» TEKS BACAAN
____

Keteguhan, Kegigihan, Kesabaran dan Kegotong-royangan Masyarakat Bali
Uniknya Pulau Bali, Antara Ngaben, Ogoh-ogoh
dan Demo Reklamasi Teluk Benoa
Para pemuda
mengangkat mayat untuk di masukkan
ke Bade pada prosesi Ngaben keluarga Puri
Ubud Gianyar (Sumber: dokumen pribadi)
Pesona
Pulau Bali memang sungguh luar biasa. Pulau yang disebut sebagai Pulau Dewata,
Seribu Pura atau Paradise of Island
mampu menghipnotis para wisatawan baik domestik maupun mancanegara. Lantas, apa
yang menarik dari pulau Bali tersebut? Kita sudah memahami bahwa yang dijual
pulau Bali bukanlah kandungan sumber alam yang melimpah namun pesona keindahan
alam dan seni yang indah mampu membuat setiap wisatawan ingin mengunjunginya.
Menurut
saya, setiap jengkal pulau Bali memang bisa dieksplorasi demi pariwisata. Kita
tidak akan kekurangan tempat wisata ketika kita datang berkunjung ke pulau
Bali. Bukan hanya itu, masyarakat Bali yang terkenal dengan sifat gigih, teguh,
sabar dan gotong royong itulah yang menarik wisatawan. Tidak mantap rasanya
kalau kita berkunjung ke Bali tidak menyempatkan diri untuk melihat prosesi
pembakaran mayat atau kremasi yang biasa disebut sebagai Ngaben.
Jika
kita menelisik lebih jauh tentang prosesi ngaben, kita akan melihat kearifan
lokal yang dipegang masyarakat Bali. Sifat sabar dan gotong royong akan selalu
kita lihat dalam berbagai upacara keagamaan, khususnya Ngaben. Kita perlu tahu
bahwa bade (tempat menaruh mayat)
yang berbentuk menyerupai sapi dibuat bukan hanya satu atau dua hari. Melainkan,
untuk membuat bade bisa memakan waktu hingga satu bulan. Jiwa kesabaran yang
dipegang seniman atau pengrajin untuk mendapatkan hasil bade terbaik terbayar
sudah. Bukan hanya itu, fasilitas ngaben lain yang berbentuk pura yang dibawa
bersama mayat pun memakan waktu hingga satu bulan.

____

» MASUKAN LATIHAN
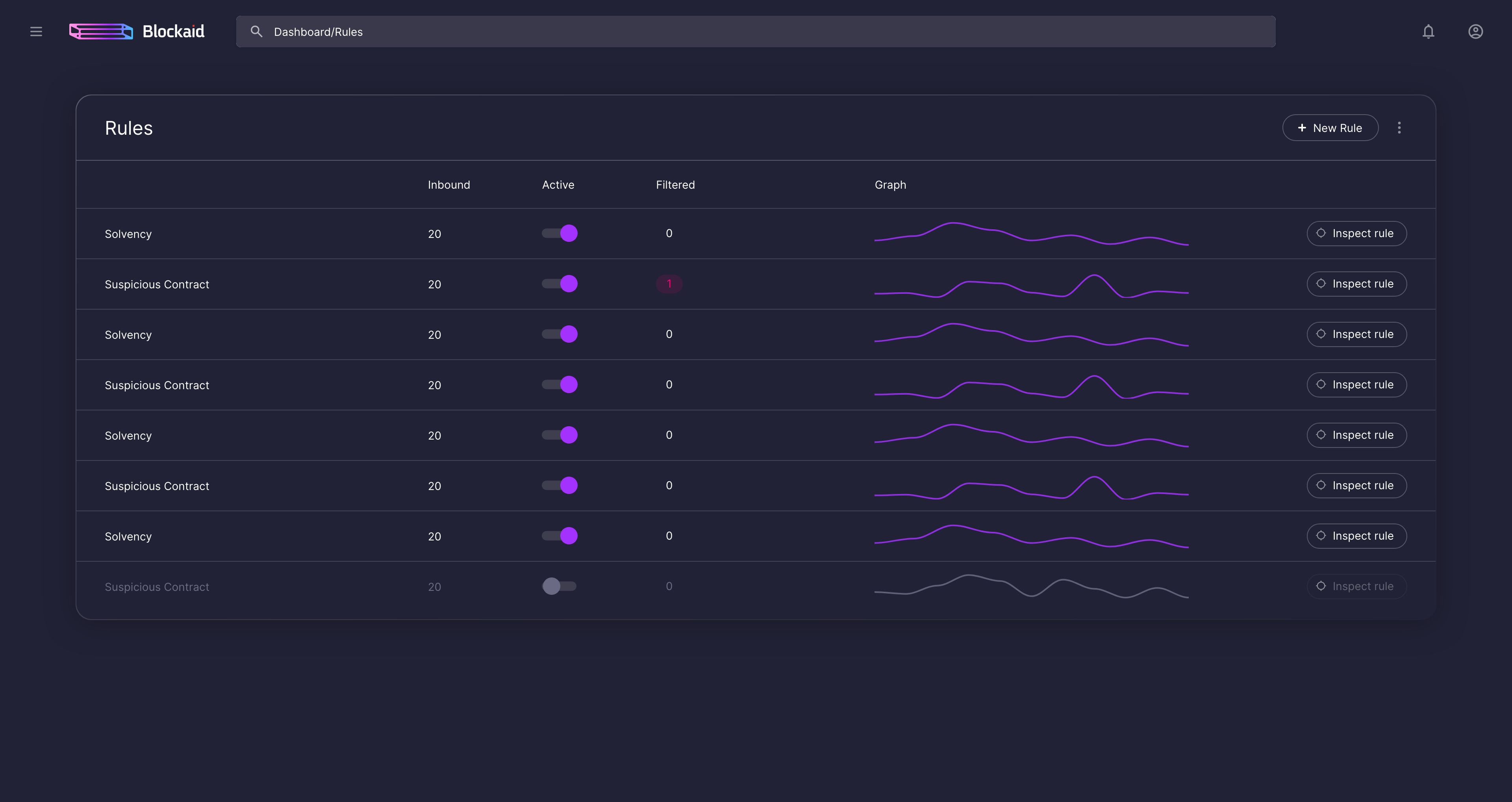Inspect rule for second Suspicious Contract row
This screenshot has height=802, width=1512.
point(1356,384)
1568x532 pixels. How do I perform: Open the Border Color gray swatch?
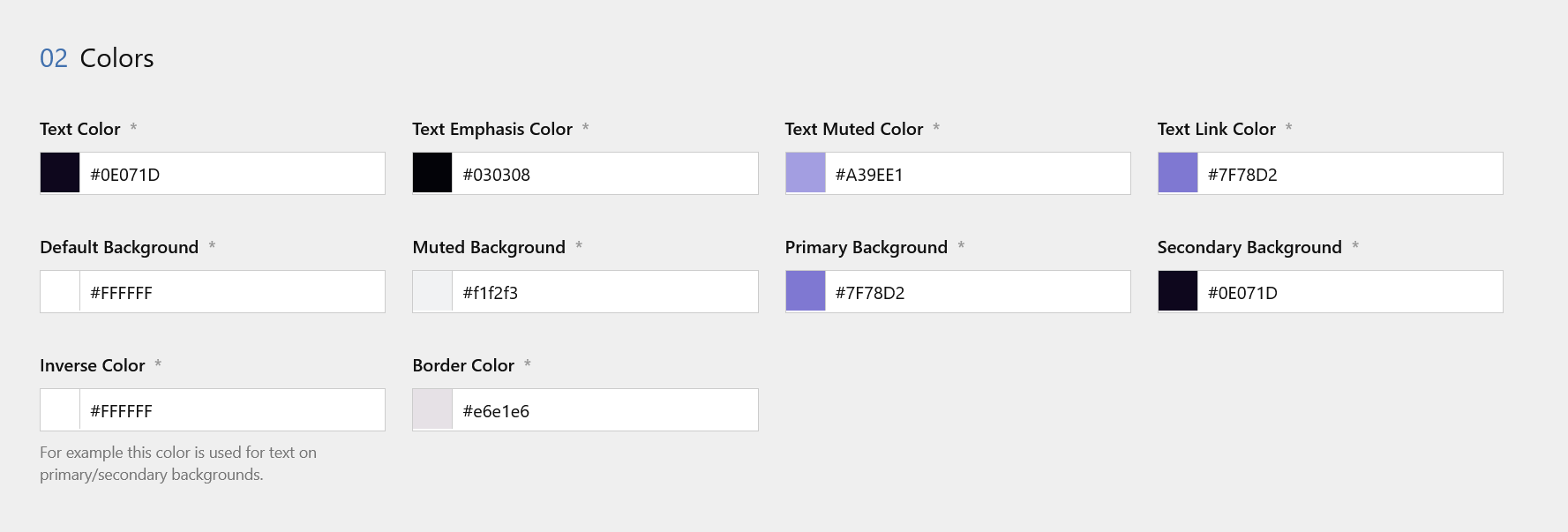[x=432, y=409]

____

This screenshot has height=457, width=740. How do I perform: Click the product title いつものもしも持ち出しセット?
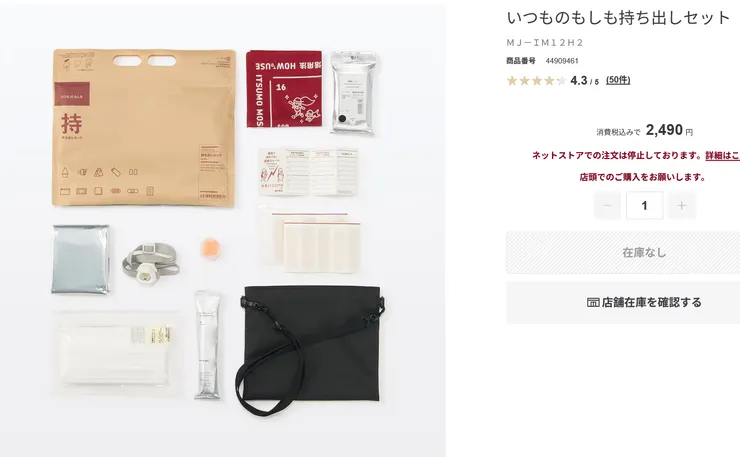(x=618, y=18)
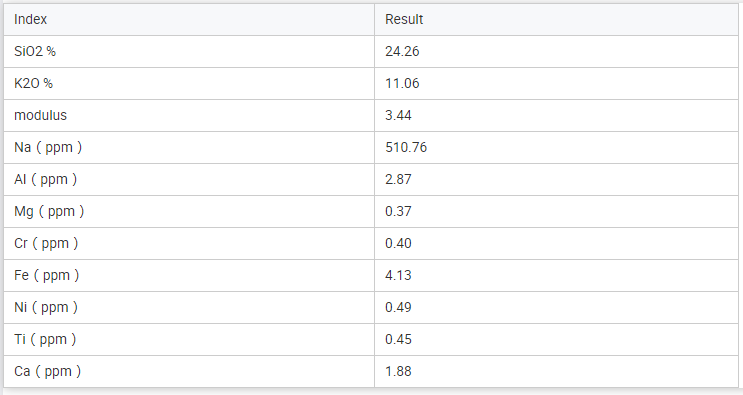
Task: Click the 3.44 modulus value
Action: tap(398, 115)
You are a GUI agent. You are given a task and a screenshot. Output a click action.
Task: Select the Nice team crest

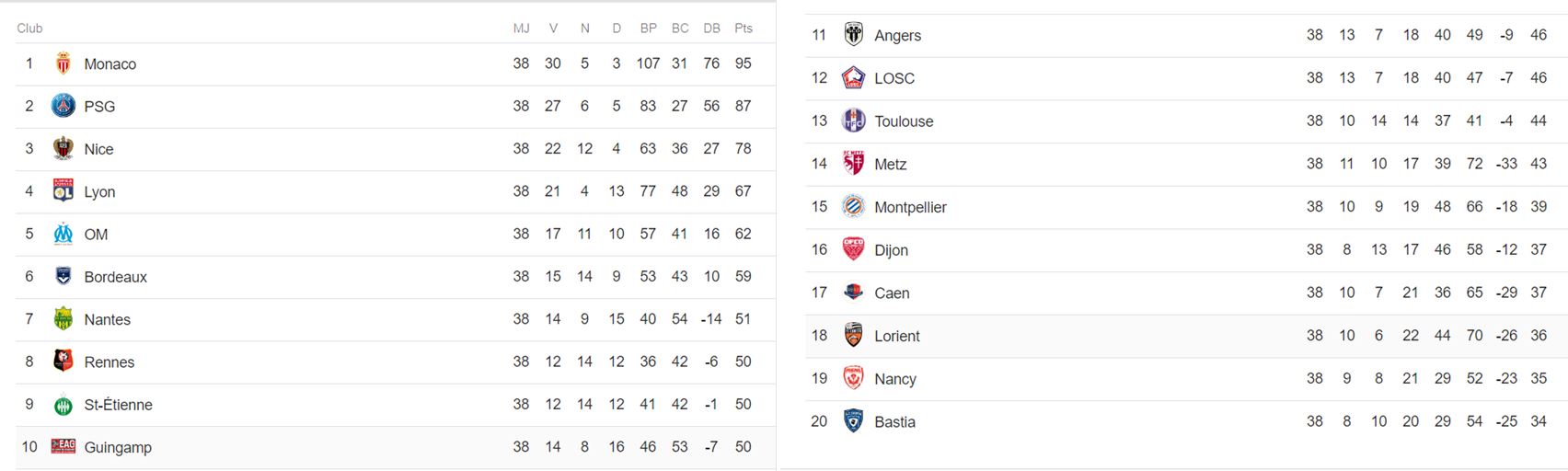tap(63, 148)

____

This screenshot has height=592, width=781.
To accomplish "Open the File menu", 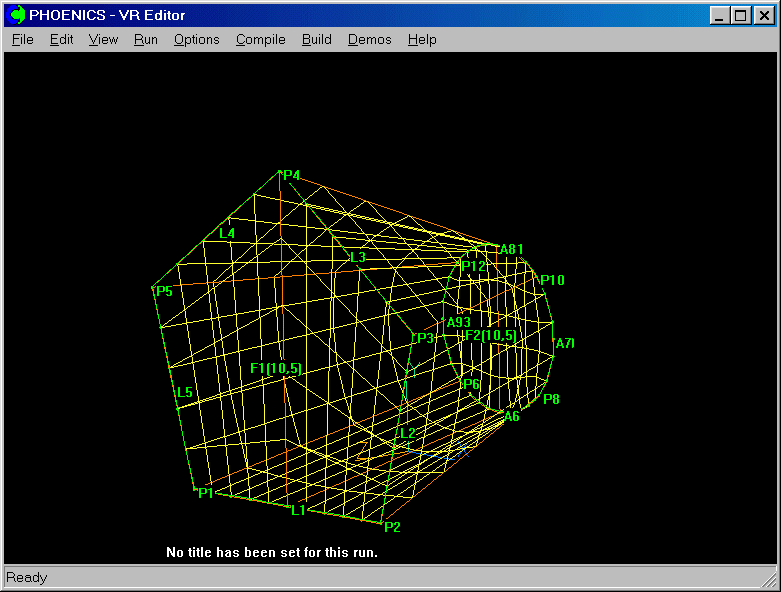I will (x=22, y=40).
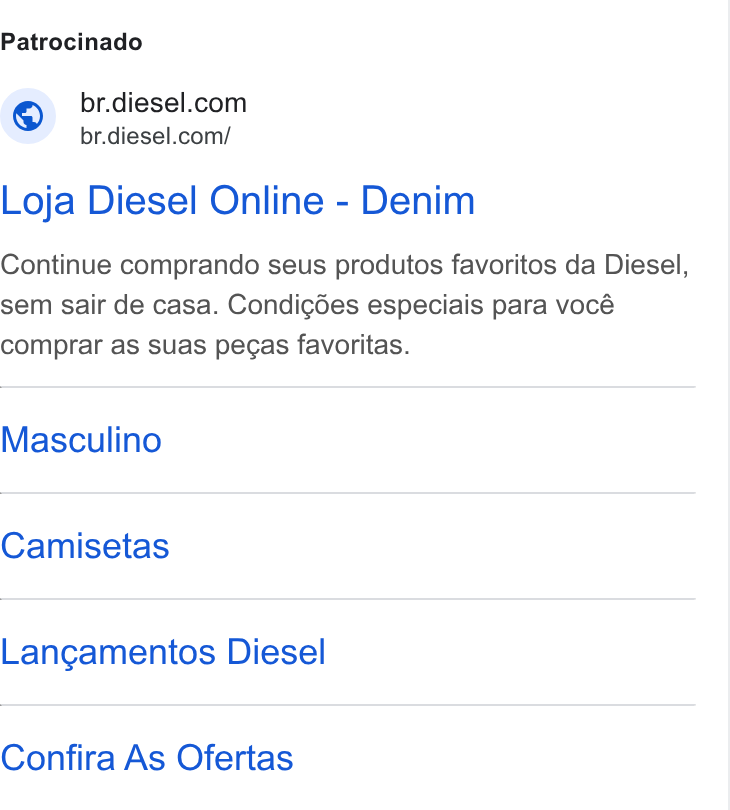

____

» DAFTAR TUGAS
a – Menurut teks bacaan, berapa lama pembuatan bade bisa berlangsung?
b – Susun sebagai daftar bernomor baris-baris catatan dari baris yang memuat "Inspect rule for" sampai baris yang memuat "[x=432, y=409]", tanpa baris kosong. Jangan sertakan gambar dalam jawaban.

» HASIL LATIHAN
a – Pembuatan bade bisa memakan waktu hingga satu bulan.

b –
1. Inspect rule for second Suspicious Contract row
2. This screenshot has height=802, width=1512.
3. point(1356,384)
4. 1568x532 pixels. How do I perform: Open the Border Color gray swatch?
5. [x=432, y=409]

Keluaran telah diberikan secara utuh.